Exercise –
All that should be output is the block of lines below from the line with "Image resolution: width=640" to the line with "The image size is (2100, 1500).", both included, exactly as written.
-- Source material follows --
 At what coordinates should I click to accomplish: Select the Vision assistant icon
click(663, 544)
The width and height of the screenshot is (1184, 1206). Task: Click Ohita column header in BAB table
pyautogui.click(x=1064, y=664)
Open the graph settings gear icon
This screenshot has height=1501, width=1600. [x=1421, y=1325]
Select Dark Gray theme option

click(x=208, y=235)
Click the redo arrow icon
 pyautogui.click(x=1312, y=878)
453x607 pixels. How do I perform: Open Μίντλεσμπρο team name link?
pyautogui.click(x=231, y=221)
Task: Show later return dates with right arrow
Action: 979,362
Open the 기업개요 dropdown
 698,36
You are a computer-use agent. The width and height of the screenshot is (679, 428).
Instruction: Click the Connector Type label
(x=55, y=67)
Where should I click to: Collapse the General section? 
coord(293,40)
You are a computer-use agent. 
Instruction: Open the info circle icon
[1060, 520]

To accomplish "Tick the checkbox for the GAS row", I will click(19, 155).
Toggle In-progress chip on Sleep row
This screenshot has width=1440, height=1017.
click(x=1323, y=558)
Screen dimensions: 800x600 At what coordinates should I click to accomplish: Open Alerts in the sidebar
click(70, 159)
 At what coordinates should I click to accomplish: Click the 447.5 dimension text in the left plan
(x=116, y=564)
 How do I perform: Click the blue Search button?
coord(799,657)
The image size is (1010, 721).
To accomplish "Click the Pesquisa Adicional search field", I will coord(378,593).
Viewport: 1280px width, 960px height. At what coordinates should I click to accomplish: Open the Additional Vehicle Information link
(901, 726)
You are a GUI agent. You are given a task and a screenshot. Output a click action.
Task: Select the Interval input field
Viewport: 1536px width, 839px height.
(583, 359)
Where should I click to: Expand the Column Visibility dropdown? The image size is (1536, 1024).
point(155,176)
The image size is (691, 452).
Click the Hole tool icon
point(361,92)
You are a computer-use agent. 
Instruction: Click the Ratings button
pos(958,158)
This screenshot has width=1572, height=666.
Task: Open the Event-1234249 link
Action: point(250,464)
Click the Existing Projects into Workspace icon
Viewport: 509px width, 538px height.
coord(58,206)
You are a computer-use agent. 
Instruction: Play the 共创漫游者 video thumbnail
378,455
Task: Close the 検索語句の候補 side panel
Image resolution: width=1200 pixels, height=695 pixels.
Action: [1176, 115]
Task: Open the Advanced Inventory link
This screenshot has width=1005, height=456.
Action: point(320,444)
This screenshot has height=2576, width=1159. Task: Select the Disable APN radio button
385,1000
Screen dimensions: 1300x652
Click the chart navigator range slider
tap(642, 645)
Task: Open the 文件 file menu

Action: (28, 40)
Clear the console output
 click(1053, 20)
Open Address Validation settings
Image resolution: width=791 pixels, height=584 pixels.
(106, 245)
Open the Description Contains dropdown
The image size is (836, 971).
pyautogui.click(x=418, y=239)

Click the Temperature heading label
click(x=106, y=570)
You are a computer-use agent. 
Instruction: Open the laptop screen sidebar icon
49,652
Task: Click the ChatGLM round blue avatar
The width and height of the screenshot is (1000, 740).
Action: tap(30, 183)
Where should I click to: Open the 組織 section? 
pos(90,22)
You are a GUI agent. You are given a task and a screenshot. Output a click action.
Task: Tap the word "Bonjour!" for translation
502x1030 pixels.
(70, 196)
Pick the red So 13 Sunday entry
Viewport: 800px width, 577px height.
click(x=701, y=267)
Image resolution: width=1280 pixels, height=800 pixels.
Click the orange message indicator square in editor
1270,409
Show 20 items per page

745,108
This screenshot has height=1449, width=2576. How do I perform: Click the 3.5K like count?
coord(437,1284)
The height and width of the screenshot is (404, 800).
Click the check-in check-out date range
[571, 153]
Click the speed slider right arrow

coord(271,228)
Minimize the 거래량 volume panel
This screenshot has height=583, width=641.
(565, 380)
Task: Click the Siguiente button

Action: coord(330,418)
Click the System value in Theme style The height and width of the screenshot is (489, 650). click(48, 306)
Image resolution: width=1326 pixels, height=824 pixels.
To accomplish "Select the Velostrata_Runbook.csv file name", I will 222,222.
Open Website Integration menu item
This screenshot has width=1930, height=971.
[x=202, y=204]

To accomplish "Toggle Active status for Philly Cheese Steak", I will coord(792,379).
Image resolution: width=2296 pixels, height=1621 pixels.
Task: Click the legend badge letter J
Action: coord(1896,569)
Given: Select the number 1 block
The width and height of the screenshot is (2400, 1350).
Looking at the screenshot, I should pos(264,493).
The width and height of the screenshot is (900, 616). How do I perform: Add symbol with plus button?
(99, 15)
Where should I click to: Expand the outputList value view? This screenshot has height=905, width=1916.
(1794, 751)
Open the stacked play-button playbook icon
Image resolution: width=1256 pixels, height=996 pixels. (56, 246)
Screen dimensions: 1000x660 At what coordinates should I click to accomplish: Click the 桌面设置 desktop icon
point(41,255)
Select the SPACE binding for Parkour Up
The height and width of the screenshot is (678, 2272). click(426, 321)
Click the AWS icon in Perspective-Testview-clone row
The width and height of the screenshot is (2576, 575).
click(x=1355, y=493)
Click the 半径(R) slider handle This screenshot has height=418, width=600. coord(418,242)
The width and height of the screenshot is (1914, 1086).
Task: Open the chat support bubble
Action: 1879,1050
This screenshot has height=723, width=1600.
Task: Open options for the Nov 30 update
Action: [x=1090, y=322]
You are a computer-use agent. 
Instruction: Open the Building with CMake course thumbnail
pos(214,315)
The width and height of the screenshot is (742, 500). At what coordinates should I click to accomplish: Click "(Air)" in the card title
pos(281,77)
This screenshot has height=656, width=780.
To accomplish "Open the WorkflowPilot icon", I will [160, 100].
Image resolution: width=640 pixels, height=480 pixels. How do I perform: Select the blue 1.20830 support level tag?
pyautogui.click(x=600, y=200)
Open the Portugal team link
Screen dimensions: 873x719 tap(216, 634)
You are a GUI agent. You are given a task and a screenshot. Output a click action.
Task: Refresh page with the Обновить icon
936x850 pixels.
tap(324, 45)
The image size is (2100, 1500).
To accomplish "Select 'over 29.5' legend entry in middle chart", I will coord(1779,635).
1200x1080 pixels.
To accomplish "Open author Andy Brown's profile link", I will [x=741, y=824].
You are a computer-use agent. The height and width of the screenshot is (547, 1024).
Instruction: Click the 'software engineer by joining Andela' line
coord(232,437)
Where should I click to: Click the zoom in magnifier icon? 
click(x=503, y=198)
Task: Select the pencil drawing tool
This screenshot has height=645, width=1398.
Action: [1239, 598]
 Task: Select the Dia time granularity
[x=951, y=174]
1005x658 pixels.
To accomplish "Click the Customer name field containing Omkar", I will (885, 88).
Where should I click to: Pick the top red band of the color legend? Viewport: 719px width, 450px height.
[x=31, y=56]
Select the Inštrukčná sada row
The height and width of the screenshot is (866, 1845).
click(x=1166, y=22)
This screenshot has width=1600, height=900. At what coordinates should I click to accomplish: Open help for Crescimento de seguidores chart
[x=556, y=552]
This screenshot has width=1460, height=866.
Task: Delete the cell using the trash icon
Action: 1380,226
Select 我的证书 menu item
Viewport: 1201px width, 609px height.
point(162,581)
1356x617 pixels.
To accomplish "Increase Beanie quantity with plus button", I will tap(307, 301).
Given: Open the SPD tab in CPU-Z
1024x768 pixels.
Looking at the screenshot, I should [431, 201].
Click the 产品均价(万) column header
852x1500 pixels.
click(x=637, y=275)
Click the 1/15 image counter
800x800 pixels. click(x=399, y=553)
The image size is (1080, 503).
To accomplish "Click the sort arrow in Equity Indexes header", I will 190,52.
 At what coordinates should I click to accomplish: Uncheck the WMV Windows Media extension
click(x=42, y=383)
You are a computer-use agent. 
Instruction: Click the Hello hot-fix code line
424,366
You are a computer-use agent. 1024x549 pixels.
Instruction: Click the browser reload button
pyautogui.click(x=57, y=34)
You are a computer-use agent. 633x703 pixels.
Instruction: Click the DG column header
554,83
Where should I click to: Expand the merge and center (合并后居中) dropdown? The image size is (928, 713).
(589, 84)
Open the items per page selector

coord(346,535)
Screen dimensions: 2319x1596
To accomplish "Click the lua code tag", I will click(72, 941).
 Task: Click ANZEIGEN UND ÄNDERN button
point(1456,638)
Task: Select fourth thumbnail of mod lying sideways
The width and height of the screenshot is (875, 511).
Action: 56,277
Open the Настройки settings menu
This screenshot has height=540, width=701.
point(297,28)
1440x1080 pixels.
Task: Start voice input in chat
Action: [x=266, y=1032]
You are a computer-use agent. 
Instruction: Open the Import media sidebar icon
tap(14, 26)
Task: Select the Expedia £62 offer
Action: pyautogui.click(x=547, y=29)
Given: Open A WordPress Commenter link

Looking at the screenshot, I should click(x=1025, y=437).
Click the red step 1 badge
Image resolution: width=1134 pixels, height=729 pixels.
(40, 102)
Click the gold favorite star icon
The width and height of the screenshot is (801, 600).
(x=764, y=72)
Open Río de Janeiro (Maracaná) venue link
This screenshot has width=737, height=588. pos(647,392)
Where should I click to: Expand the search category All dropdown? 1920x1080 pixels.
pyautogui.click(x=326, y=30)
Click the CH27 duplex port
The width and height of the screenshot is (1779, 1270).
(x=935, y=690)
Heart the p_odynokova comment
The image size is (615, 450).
-- Source material concluded --
Exercise output –
Image resolution: width=640 pixels, height=480 pixels. How do I perform: Select the blue 1.20830 support level tag?
pyautogui.click(x=600, y=200)
Open the Portugal team link
Screen dimensions: 873x719 tap(216, 634)
You are a GUI agent. You are given a task and a screenshot. Output a click action.
Task: Refresh page with the Обновить icon
936x850 pixels.
tap(324, 45)
The image size is (2100, 1500).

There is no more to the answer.